| PASSAGE SHOWN |
════

⚙️ elevata Architecture Overview¶

A high-level view of how elevata transforms metadata into executable SQL - from ingestion to lineage, from logical plans to dialect-aware rendering.

This overview connects the core concepts behind Generation Logic, Incremental Load, Load SQL Architecture, Lineage & Logical Plan, and the Dialect System into one visual narrative.

🔧 1. Core Architecture at a Glance¶

Source Metadata (DB reflection, APIs)
  ↓
Metadata Model (Datasets, Columns, Lineage)
  ↓
Generation Logic (TargetDataset & Columns)
  ↓
Lineage Model (Dataset + Column Lineage)
  ↓
Logical Plan Builder (Structured Query Representation)
  ↓
SQL Renderer (Deterministic SQL Formatting)
  ↓
get_active_dialect() (Dialect Adapter)
  ↓
Load SQL (Full · Merge · Delete Detection)
  ↓
Target Warehouse (Raw · Stage · Rawcore)
  ↓
Schema Evolution (MigrationPlan)
  ↓
DDL Applier (safe DDL only)

This flow represents the central principle of elevata:

Metadata → Logical Plan → Dialect-aware SQL → Warehouse

Architecture Control provides review, approval, controlled execution, and audit artifacts around the same architecture state:

Architecture State
  ↓
Architecture Diff
  ↓
MigrationPlan
  ↓
Policy Decisions
  ↓
Architecture Change Report
  ↓
Architecture Review Briefing
  ↓
Architecture Approval Artifact
  ↓
Execution Preview
  ↓
Controlled Execution
  ↓
Architecture Execution Record

🔧 2. Architecture Layers¶

🧩 2.1 Metadata Ingestion Layer¶

Reads schema, columns, keys from source systems
Normalizes metadata into elevata’s internal models
Reports created, changed, unchanged and removed source metadata outcomes
No SQL generation occurs here

🔎 2.1.1 Source Metadata Import Review¶

Source Metadata Import Review makes source onboarding inspectable immediately after import.

It reports what elevata discovered and how the SourceColumn metadata changed:

created columns
changed columns
unchanged columns
removed columns
detected primary key columns
skipped datasets
datasets that need manual review

Changed and unchanged are intentionally separated. A changed column means the stored technical source metadata now differs from the previous state. An unchanged column means the source was checked and still matches the previous metadata state.

The review result is transient and read-only as a report. It does not persist import history, introduce a new workflow, execute loads, or generate target architecture. It only makes the existing metadata import outcome transparent before downstream generation and control steps.

🧩 2.2 Generation Layer¶

Creates TargetDatasets in Raw, Stage, Rawcore
Injects surrogate keys where required
Produces column mappings based entirely on lineage

Incremental scoping and ingestion behavior are derived from SourceDataset metadata and consistently applied across ingestion, merge, and delete detection.

Raw datasets may be ingested via native ingestion or skipped entirely in federated setups.

🧩 2.3 Lineage Layer¶

Establishes dataset-level and column-level lineage
Feeds the Logical Plan Builder
Ensures traceability from source to Rawcore

🧩 2.4 Logical Plan Layer¶

Builds structured plans (not SQL!)
Vendor-neutral representation of SELECT, JOIN, UNION logic
Used by Raw → Stage → Rawcore previews and loads

🧩 2.5 SQL Rendering Layer¶

Applies formatting rules (indentation, aliasing, column order)

════

| TASKS TO PERFORM |
1. Return the portion of the elevata architecture overview that begins at the words "A high-level view" and stops after the words "(DB reflection, APIs)".
2. Summarize the elevata architecture overview in two sentences.
3. Write what comes next in the elevata architecture overview, starting after its final line.
The entries placed after the elevata architecture overview have no role in this work.

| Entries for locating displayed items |
════

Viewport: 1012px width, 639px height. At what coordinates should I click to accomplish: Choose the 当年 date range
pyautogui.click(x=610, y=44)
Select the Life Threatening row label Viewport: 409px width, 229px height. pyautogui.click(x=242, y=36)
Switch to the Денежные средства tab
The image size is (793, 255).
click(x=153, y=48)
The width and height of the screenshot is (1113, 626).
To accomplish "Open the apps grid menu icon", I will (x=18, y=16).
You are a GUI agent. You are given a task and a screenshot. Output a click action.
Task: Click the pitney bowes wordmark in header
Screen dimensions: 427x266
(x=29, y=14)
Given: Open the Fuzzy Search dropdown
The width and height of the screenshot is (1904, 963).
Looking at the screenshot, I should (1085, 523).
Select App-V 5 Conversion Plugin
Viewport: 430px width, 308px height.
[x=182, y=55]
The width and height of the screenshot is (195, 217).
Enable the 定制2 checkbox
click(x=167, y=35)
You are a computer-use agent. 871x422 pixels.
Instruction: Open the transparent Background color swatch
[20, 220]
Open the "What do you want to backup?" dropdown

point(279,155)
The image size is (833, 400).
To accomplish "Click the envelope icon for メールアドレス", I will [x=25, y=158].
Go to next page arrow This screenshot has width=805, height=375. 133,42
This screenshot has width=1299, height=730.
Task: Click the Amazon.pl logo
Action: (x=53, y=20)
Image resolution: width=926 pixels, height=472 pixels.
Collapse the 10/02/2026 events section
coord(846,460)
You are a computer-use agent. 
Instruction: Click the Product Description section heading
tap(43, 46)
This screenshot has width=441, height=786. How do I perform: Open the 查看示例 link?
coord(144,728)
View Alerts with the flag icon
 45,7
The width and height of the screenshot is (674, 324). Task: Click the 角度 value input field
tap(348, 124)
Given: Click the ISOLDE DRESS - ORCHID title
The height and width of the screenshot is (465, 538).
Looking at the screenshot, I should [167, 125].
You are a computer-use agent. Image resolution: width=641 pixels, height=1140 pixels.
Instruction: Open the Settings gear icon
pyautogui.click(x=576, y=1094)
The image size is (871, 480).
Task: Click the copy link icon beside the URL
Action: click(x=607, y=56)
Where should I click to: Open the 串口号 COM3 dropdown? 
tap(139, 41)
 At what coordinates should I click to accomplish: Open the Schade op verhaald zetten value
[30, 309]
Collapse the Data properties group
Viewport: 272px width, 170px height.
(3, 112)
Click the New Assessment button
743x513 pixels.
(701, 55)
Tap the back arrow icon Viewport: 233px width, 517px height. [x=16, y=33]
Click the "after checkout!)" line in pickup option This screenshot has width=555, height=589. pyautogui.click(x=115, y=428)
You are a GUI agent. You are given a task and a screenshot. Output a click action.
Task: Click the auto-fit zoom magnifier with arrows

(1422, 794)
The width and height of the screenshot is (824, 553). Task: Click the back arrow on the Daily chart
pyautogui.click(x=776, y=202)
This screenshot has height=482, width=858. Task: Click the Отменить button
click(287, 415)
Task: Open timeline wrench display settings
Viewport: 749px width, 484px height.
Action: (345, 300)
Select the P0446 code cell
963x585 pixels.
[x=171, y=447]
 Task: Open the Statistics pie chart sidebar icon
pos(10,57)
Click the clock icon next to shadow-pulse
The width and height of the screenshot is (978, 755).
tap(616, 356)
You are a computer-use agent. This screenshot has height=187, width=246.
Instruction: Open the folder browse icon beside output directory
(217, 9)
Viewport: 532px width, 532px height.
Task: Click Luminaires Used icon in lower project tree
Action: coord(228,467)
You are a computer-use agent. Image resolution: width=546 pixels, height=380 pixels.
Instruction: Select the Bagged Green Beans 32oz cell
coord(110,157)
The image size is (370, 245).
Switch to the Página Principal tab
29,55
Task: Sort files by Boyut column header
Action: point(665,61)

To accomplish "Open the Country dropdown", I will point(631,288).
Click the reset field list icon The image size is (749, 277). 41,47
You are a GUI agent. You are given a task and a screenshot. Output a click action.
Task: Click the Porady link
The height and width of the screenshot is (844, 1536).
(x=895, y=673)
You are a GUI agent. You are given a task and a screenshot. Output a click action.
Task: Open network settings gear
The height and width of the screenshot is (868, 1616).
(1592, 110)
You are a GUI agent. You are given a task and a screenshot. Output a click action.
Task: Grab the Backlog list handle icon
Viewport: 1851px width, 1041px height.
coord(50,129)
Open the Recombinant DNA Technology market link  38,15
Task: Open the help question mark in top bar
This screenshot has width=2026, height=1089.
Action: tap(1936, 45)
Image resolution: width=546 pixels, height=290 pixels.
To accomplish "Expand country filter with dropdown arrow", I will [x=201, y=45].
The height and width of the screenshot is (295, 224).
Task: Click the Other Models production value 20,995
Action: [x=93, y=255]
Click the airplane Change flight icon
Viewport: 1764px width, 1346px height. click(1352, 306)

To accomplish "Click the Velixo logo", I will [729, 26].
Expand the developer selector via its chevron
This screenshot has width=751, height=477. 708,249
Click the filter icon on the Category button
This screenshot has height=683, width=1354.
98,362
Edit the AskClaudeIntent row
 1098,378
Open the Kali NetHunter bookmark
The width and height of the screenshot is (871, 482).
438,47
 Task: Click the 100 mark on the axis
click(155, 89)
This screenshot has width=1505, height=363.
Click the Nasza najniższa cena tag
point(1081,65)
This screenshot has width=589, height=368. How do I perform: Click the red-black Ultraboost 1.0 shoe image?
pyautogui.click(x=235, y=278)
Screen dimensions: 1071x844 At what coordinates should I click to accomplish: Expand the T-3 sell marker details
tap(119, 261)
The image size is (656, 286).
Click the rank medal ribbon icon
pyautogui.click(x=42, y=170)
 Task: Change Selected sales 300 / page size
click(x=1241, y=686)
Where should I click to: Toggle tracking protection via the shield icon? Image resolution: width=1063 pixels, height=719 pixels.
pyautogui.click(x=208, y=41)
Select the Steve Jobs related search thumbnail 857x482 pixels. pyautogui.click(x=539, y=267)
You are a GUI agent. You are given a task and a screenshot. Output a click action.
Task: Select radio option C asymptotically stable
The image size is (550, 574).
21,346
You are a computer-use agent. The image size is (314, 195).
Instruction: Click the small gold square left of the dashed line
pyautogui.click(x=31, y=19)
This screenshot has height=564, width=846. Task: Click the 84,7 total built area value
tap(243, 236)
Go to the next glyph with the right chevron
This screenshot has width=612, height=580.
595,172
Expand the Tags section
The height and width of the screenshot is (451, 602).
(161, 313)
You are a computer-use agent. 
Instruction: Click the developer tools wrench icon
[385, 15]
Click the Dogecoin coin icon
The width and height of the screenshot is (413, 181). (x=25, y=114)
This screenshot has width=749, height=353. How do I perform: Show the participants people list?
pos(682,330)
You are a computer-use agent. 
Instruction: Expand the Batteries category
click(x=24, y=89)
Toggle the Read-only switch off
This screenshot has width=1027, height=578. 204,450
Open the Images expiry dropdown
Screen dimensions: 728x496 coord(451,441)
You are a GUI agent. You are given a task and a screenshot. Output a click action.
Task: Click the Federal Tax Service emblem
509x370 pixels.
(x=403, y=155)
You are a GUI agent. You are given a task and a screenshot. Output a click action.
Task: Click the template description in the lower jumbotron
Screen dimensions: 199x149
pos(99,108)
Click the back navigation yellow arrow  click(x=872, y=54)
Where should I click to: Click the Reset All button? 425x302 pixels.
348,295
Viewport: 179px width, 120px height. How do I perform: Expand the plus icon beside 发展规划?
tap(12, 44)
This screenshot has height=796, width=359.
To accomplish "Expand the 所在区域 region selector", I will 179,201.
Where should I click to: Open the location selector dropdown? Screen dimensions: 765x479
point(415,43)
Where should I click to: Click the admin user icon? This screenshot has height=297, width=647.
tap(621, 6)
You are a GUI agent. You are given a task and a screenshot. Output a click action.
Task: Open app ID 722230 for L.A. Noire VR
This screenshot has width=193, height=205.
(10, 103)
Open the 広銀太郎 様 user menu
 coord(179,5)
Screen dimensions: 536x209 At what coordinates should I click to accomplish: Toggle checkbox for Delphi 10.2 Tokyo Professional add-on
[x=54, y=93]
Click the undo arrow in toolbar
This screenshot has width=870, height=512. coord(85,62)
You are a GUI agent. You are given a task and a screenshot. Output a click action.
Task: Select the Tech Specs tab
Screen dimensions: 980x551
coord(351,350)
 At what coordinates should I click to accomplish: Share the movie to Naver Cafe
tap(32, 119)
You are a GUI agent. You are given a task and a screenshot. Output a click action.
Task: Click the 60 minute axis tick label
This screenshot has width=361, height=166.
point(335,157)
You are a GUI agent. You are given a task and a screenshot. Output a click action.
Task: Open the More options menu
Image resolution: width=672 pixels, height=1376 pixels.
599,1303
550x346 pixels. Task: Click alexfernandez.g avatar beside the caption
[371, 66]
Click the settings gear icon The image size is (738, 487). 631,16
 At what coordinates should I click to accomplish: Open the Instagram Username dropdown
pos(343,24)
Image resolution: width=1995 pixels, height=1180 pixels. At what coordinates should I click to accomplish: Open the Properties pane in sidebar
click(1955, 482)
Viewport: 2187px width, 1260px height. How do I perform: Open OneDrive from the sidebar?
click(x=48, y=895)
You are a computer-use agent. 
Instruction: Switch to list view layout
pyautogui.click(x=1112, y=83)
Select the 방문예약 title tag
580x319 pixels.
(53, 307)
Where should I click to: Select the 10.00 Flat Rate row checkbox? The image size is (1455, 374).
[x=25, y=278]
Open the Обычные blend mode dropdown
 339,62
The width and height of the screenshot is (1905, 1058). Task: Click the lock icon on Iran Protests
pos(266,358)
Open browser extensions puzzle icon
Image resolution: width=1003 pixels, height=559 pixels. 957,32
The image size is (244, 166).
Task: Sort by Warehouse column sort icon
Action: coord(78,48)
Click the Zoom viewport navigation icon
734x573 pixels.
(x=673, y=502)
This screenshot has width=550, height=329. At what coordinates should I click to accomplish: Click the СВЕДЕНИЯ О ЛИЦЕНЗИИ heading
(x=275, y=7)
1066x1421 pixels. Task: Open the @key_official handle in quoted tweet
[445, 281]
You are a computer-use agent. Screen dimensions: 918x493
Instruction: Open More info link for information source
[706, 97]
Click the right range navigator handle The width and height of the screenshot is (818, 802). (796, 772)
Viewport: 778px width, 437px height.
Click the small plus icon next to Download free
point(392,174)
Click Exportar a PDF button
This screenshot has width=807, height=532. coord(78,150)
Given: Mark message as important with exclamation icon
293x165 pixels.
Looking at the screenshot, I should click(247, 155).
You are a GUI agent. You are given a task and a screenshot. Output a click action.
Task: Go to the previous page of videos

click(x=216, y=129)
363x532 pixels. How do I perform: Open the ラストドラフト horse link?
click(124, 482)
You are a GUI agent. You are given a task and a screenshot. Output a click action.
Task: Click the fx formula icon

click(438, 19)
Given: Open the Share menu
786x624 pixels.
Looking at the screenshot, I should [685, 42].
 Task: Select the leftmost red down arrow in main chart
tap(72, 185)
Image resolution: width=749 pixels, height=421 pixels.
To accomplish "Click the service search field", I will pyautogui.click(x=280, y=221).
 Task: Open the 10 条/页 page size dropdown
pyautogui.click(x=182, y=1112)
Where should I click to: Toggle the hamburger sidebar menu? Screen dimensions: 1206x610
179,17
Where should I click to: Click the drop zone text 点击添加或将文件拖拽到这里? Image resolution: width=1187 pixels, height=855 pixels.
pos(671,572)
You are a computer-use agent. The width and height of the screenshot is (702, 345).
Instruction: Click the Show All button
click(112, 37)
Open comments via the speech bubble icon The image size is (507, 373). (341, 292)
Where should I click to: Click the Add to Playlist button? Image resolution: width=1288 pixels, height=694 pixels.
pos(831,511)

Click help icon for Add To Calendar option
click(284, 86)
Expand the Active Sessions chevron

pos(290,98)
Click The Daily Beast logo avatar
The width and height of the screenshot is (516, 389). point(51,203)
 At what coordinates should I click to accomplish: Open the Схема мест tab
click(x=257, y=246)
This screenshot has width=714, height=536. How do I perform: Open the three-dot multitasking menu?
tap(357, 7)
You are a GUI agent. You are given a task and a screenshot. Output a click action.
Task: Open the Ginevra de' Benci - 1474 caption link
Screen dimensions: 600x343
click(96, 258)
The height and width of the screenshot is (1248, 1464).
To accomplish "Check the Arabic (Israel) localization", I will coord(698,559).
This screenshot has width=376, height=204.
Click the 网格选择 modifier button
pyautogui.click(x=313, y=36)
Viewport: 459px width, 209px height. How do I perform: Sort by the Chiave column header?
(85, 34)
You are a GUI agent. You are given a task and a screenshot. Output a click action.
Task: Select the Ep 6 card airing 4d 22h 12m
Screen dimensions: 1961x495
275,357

════

| ANSWERS PER TASK |
1.
A high-level view of how elevata transforms metadata into executable SQL - from ingestion to lineage, from logical plans to dialect-aware rendering.

This overview connects the core concepts behind Generation Logic, Incremental Load, Load SQL Architecture, Lineage & Logical Plan, and the Dialect System into one visual narrative.

🔧 1. Core Architecture at a Glance¶

Source Metadata (DB reflection, APIs)

2. The elevata architecture overview explains how elevata moves from source metadata through generation logic, lineage, a logical plan, and dialect-aware SQL rendering to load SQL for the target warehouse. Architecture Control adds review, approval, controlled execution, and audit artifacts to this flow, and the overview describes its layers, including a metadata ingestion layer that reports import outcomes without generating SQL, followed by generation, lineage, logical plan, and SQL rendering layers.

3.
Hands off dialect-specific tasks to the dialect adapter
Deterministic output for UI and CI

🧩 2.6 Dialect Adapter Layer¶

Implements quoting, merge syntax, hashing, concatenation
Ensures SQL runs identically across platforms (BigQuery, Databricks, DuckDB, Fabric Warehouse, MSSQL, Postgres, Snowflake)

🧩 2.7 Load SQL Layer¶

Full load: INSERT INTO ... SELECT
Incremental merge: upsert logic based on natural key lineage
Delete detection: anti-join removal of missing rows

🧩 2.7.1 Schema Evolution (MigrationPlan + Applier)¶

Before executing load SQL, elevata derives a MigrationPlan from the Architecture Diff and translates it into deterministic schema evolution steps:

Dataset renames are expressed as RENAME TABLE
Column renames are expressed as RENAME COLUMN
Missing columns may be added (ADD COLUMN) when supported
Column drops are policy-gated and disabled by default
- Base tables: ELEVATA_ALLOW_AUTO_DROP_COLUMNS=true enables physical DROP COLUMN
- _hist tables: physical drops require ELEVATA_ALLOW_AUTO_DROP_HIST_COLUMNS=true
- Without the hist flag, removed business columns in _hist are retired (inactive + detached lineage)

Important design principle:
Schema evolution does not provision missing tables. Table provisioning is handled centrally by the load runner (ensure_target_table(...)) and executed via the target execution engine.

Preflight validation includes schema introspection and dialect-aware semantic equivalence rules to suppress non-actionable type differences.

🧩 2.7.2 Architecture Catalog¶

Architecture Catalog provides the read-only discovery layer for metadata-defined executable architecture.

It helps users inspect:

dataset inventory
schema / layer placement
materialization semantics
incremental strategy
ownership
metadata health
query logic
upstream and downstream relationships
column contract signals
serving-layer Data Product readiness
layer maps and dependency matrices
latest execution evidence references
architecture quality and governance insights
Architecture Control review status summaries

The Catalog links to dedicated pages for:

dataset details
lineage
query contracts
Catalog Data Products
Architecture Control
execution history

Architecture Catalog does not edit metadata and does not execute loads.

Catalog Data Products provide a read-only consumer-readiness perspective for serving-layer datasets. They combine ownership, metadata health, query contracts, lineage, review state and execution evidence into transparent readiness groups: Consumption-ready, Review recommended and Not consumption-ready.

Catalog Insights provide read-only signals for ownership gaps, metadata health findings, custom query logic, downstream consumer visibility, inactive datasets with consumers, and missing execution evidence. Dataset-specific insight signals are also shown on Catalog detail pages.

Catalog Maps provide a read-only architecture lens across populated schemas and direct TargetDataset dependencies. Layer cards, layer flow overview, dependency matrix and transition examples make architecture structure visible without introducing graph editing, execution controls or metadata mutation.

🧩 2.7.3 Architecture Control¶

Architecture Control makes metadata-defined architecture reviewable, approvable, executable through controlled scopes, and auditable.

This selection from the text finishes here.